*Supplied text:*
★ ★ ★ ★

As a consequence, National Grid ESO is undertaking a review of the “Transmission Reinforcement Works” (“TRW”) assumed in connection arrangements with connection dates from 2026 onwards with a view to bringing down such connection lead times and costs.

Two-step offer

A new two-step offer process has been introduced for new (and varied) transmission system connections, applying to applications NGESO deems to have been received in full from 1 March 2023. The initiative is intended as a temporary measure for twelve months. The aim is to give National Grid ESO time to carry out the Transmission Reinforcement Works review referred to above and thereby reduce uncertainty for developers in the long term.

The two-step process will entail the following:

  • Step one: initial offer – The initial offer will specify a connection location, capacity and indicative completion date, which may change in step two. However, the offer will not include details about the works, programme or indicative costs and charges that typically populate the appendices of connection offer documentation. The appended forms of Construction Agreement and Bilateral Connection Agreement (“BCA”) will be amended to reflect the indicative nature of the offer, and the user security requirements will not kick in until the step two offer.  
  • Step two: follow-up offer – Once the step one offer is accepted, National Grid ESO’s current proposal is that the step two offer will be issued a maximum of nine months later. National Grid ESO will meet with the customer to provide an update on the results of the TRW review and the likely impacts on the step two offer. The step two offer will then include the complete populated suite of appendices for the Construction Agreement and BCA, including securities and programme of work, based on the identified TRW. National Grid ESO intends to progress these offers in regional batches, to enable them to be processed as efficiently as possible. 



Energy Bill Relief Scheme and Energy Bills Discount Scheme

The Energy Prices Act 2022, together with secondary legislation enacted under it, established energy price support schemes for both domestic consumers (the “Energy Price Guarantee”) and non-domestic consumers (the Energy Bill Relief Scheme, “EBRS”). EBRS provides temporary financial assistance to all eligible non-domestic customers on their energy bills. The scheme came into effect on 1 October 2022 and is due to expire on 31 March 2023. The scheme requires energy suppliers to discount business energy prices by effectively capping the wholesale cost component of such prices at a level set by the Government. This level is £211 per MWh for electricity and £75 per MWh for gas.

★ ★ ★ ★

*Required task:* According to the energy update above, what is the most time National Grid ESO proposes to take between acceptance of the step one offer and issue of the step two offer?

*Available data:*
★ ★ ★ ★

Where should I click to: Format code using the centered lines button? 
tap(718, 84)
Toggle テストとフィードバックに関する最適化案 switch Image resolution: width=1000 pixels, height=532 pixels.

★ ★ ★ ★

*Finished exercise:* Nine months at most.